Nella visione androcentrica o fallocentrica della società greca, le Amazzoni erano invise e considerate alla stregua dei nemici. In quanto donne guerriere forti come gli uomini costituivano una minaccia per il mondo greco.

“ὰντιάνεραι” (eguali ai maschi, forti come i maschi) così le definisce Priamo nell’Iliade (III.188-190), donne irruenti, dal temperamento virile che non intendono assoggettarsi alla supremazia e al dominio maschile. Eppure nel mito antico le Amazzoni periscono tutte in combattimento con i più grandi eroi della Grecia, da Eracle ad Achille, da Teseo a Bellerofonte, in uno scontro che simbolicamente rappresenta il dominio dell’uomo sulla donna.

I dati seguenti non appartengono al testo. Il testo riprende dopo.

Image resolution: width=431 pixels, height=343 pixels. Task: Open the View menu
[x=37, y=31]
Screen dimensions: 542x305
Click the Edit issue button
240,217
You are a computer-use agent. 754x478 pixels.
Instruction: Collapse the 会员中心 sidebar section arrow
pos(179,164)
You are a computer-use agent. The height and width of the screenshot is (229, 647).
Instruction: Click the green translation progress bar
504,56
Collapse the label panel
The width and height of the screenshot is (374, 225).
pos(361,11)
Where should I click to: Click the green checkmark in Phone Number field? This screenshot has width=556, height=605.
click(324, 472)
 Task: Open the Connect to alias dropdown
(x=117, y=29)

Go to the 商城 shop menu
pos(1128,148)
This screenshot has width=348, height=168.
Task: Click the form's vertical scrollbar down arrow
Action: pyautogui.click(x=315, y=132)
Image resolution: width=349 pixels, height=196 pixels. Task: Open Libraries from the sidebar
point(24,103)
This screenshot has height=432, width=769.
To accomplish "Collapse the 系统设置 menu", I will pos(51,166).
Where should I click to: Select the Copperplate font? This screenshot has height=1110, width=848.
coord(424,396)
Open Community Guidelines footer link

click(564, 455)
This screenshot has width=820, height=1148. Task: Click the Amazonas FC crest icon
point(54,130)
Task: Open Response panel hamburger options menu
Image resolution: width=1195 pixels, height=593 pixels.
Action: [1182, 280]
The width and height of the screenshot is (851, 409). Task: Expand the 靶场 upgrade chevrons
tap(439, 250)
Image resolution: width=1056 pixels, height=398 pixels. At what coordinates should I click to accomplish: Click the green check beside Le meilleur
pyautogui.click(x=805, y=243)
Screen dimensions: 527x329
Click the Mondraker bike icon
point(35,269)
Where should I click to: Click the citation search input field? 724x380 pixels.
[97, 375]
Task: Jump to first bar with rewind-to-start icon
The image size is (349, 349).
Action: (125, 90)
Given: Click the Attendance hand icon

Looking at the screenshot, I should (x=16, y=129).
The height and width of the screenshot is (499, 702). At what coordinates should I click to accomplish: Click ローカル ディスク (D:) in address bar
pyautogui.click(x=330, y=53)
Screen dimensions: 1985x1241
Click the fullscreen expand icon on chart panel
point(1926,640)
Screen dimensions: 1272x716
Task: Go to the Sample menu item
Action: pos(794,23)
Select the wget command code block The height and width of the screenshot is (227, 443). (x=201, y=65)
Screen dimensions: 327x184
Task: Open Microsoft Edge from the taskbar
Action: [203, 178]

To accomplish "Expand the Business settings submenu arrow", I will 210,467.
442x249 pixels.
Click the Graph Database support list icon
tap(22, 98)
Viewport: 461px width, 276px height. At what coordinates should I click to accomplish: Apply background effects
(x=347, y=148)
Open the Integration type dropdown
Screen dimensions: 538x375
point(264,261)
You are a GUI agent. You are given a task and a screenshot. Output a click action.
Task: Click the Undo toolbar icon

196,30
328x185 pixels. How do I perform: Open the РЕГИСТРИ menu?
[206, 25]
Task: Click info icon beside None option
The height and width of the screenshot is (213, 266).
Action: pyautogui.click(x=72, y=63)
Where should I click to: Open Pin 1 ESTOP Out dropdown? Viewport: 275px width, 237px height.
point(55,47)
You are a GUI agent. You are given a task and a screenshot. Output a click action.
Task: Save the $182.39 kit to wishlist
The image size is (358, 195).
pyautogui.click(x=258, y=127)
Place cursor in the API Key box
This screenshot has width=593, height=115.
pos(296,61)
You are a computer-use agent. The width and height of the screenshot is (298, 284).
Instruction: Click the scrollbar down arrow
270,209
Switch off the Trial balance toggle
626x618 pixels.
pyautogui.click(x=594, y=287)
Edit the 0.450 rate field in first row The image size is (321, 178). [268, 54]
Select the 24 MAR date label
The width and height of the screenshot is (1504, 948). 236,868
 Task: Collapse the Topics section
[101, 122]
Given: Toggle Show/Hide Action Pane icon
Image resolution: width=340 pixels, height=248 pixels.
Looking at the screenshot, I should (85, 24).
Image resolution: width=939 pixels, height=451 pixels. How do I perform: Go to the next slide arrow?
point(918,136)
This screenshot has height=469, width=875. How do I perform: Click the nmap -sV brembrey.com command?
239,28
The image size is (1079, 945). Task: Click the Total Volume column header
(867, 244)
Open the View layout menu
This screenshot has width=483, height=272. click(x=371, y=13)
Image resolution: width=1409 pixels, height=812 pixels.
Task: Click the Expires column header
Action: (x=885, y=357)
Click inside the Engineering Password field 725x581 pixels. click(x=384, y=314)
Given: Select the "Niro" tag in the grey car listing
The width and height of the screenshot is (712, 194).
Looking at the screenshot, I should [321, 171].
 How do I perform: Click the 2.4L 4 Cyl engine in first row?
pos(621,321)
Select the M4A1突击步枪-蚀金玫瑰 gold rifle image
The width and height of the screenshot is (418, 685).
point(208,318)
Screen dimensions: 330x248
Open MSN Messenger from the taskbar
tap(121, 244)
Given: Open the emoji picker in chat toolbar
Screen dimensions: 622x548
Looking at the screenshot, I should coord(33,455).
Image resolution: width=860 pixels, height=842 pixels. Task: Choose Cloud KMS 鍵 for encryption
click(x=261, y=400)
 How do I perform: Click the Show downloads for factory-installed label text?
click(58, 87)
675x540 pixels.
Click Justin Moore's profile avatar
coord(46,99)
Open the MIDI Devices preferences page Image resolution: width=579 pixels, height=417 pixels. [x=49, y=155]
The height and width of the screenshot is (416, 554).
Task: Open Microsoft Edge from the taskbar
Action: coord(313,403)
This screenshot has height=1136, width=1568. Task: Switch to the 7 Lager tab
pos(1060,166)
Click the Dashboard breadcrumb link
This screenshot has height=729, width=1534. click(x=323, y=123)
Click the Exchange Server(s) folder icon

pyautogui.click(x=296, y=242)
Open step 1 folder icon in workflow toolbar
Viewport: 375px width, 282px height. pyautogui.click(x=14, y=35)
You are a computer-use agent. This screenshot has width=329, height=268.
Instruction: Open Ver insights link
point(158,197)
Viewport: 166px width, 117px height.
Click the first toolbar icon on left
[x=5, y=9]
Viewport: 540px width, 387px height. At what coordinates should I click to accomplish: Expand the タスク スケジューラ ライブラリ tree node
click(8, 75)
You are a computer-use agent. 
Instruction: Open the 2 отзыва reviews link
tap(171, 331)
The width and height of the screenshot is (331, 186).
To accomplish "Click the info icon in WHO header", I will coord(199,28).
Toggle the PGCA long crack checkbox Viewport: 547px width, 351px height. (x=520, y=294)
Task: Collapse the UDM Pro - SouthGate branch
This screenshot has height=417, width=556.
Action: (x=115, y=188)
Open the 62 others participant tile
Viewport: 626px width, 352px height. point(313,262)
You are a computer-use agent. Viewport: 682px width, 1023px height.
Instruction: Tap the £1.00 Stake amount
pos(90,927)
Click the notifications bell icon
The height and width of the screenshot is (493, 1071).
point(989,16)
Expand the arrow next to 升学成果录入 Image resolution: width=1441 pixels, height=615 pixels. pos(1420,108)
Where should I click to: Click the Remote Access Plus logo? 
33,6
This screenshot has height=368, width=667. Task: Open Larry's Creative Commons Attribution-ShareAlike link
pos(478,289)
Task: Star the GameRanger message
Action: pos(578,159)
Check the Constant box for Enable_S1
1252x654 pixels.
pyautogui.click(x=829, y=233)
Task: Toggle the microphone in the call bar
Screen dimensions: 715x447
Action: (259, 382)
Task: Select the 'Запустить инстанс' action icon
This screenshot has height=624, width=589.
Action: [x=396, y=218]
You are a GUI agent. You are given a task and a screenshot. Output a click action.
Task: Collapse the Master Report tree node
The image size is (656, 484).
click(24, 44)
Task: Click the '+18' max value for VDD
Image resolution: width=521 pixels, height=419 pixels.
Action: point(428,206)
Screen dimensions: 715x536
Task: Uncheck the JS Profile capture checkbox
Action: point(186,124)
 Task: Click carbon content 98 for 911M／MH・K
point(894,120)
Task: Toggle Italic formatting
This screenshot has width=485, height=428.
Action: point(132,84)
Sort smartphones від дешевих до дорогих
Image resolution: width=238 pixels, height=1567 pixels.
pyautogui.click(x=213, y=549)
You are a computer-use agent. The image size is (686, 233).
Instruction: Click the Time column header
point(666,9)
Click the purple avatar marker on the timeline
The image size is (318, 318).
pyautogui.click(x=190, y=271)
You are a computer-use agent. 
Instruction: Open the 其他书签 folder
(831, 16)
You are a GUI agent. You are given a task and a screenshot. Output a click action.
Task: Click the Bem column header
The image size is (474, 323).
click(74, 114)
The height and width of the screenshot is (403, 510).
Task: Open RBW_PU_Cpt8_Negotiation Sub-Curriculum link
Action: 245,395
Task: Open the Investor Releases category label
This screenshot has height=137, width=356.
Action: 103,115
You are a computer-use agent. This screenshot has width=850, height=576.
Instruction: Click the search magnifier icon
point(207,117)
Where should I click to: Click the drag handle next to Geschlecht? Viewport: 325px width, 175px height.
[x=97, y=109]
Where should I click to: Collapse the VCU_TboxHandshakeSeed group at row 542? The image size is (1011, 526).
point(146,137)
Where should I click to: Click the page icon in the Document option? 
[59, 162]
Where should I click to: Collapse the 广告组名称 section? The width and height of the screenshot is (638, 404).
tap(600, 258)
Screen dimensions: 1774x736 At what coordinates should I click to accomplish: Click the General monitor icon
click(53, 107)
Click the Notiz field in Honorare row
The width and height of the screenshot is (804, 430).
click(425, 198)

Vuoi mai che siano gli uomini a perire per mano di una donna?

Così Erodoto le descrive nei suoi racconti – IV libro (110 – 117):


“Non potremmo vivere con le donne del vostro popolo, non abbiamo gli stessi usi; noi tiriamo con l’arco, scagliamo giavellotti e andiamo a cavallo, mentre non abbiamo appreso i lavori femminili. Le vostre donne rimangono sui carri, non vanno a caccia. Non potremmo andare d’accordo”.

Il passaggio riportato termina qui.